The risk of being a victim of COVID-19 is scary, it’s unnerving and in some cases, it’s life threatening. But grocers and other food retailers across the country want you to know:  They have your backs.

“The initial rush of consumers wanting to overbuy obviously impacted the supply chain right off the back, once this started to escalate.  You saw some shelves being cleared out,” says Dave Heylen, Vice President of Communications for the California Grocers Association. “Yet, there is no need for consumers to overbuy. We have been told up and down the line that there is plentiful food.”

Heylen pointed out that manufacturing plants are working overtime to produce food products, but challenges remain in the distribution system.

“The challenge is that, as an industry, we’ve become so efficient in our distribution system. The system works perfect when everything is normal. But when there is an onrush of goods like we experienced, either wholesalers or companies large enough to have their own distribution centers have not been able to replenish quickly enough,” said Heylen.

Unlike years where there has been a wildfire or a disaster in one part of the country, COVID-19 is nationwide.

“This is a unique situation in that the whole country is impacted at the same time,” adds Heylen, limiting the ability to move goods from a resource rich area to another. “When stores are getting cleared out in the early morning, there simply aren’t enough trucks to bring in more orders and restock,” he adds.


Dave Heylen

However, he says the system is catching up, but not at 100%. “You are still going to see some items in very limited supply or maybe not in supply at all. But the other key is that there is not shortage. It’s more of a distribution challenge. It’s about getting restocked and getting those products to the store.

In order to drive the point home that overbuying isn’t necessary, the California Grocers Association developed a new web site, that has several resources like Ten Tips for Safe Shopping during the COVID-19 virus. Their tag line is “Please Buy Smart. Don’t Overfill Your Cart” and there’s a hashtag: #Enough4All

In addition to trying to stay stocked on a 24/7 basis, grocers and retailers are struggling with crafting unique guidelines for both consumers and employees.

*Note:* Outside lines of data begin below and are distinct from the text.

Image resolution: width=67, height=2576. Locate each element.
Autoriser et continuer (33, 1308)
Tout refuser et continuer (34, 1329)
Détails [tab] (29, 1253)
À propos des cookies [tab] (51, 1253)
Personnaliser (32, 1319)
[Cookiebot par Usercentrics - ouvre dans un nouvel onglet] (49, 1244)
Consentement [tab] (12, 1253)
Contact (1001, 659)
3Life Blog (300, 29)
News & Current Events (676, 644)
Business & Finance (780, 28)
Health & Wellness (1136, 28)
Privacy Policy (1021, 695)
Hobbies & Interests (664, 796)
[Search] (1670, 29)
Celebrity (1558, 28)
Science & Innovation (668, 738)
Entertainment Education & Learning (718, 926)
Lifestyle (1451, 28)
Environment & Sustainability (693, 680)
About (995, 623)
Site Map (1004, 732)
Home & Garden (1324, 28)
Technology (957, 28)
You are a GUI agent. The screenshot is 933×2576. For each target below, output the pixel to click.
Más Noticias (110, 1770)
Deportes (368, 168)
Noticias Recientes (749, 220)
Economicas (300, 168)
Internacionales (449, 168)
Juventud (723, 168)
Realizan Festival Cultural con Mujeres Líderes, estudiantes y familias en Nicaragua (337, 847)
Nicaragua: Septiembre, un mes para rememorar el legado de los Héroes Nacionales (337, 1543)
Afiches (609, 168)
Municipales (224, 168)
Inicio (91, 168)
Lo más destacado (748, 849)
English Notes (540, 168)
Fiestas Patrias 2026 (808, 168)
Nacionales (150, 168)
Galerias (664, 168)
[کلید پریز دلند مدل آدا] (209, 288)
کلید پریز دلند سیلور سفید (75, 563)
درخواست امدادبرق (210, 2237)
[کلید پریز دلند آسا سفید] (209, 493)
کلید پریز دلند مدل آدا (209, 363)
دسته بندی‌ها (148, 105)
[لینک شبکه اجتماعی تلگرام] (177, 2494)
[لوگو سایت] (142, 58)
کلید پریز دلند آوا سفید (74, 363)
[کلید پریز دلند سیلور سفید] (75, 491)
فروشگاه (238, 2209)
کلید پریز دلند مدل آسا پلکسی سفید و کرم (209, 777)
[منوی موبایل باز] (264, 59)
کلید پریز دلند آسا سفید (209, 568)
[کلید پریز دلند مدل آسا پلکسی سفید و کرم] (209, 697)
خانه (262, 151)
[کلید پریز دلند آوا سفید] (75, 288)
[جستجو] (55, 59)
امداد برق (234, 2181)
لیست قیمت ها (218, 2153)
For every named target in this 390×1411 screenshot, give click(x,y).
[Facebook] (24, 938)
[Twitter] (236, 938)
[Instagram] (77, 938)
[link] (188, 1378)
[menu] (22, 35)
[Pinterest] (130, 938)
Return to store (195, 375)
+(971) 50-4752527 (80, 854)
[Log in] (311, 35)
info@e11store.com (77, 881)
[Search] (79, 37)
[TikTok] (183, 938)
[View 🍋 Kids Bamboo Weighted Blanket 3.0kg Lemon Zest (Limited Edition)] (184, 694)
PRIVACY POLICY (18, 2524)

Heylen says CGA sent out a list of best practices but in-store protocols are “company by company, in addition to the standard food safety protocol they follow in general.”

However, he says most retailers are stepping up safety measures.

“So, you’ll see things like x’s on the floor in an attempt to space out consumers in checkout lines. Grocery carts are about 3 feet long, so we’ve been recommending a 2-cart distance between people,” Heylen says. “Some retailers have put up plexiglass splash guards between cashiers and customers to encourage spacing. You’ll see more hand sanitizers out and available.” In addition, many stores are carving out special shopping hours for the elderly and other high-risk shoppers

Employee safety and availability is another concern, especially with schools shut down. Some workers don’t have childcare and have to take care of their families. 

All of the major chains and independents are looking for workers, Heylen says.

“We really have to credit the front-line workers who still come to work every day. They have a great attitude and understand the important role they play.”

Some grocery chains are upping pay and benefits to keep employees incentivized. For example, Iowa-based Hy-Vee, Inc. is giving a front-line employee appreciation bonus to all of its part-time and full-time store employees. The employees will receive a 10% bonus on all their hours worked from March 16 to April 12. The bonuses are a $10 million commitment to employees and will be paid out on April 17. In addition, Hy-Vee is also offering new benefits to its more than 80,000 employees in response to the COVID-19 outbreak.

On Tuesday, the nation’s largest grocer, Walmart, issued new guideline for workers including taking temperatures as employees report to work and asking health screening questions.

“Any associate with a temperature of 100.0 degrees will be paid for reporting to work and asked to return home and seek medical treatment if necessary. The associate will not be able to return to work until they are fever-free for at least three days. Our COVID-19 emergency leave policy allows associates to stay home if they have any COVID-19 related symptoms, concerns, illness or are quarantined – knowing that their jobs will be protected,” noted John Furner, President & CEO, Walmart U.S. and Kath McLay, President & CEO, Sam’s Club in a statement. In addition, the company is also making masks and gloves available for employees who want to wear them.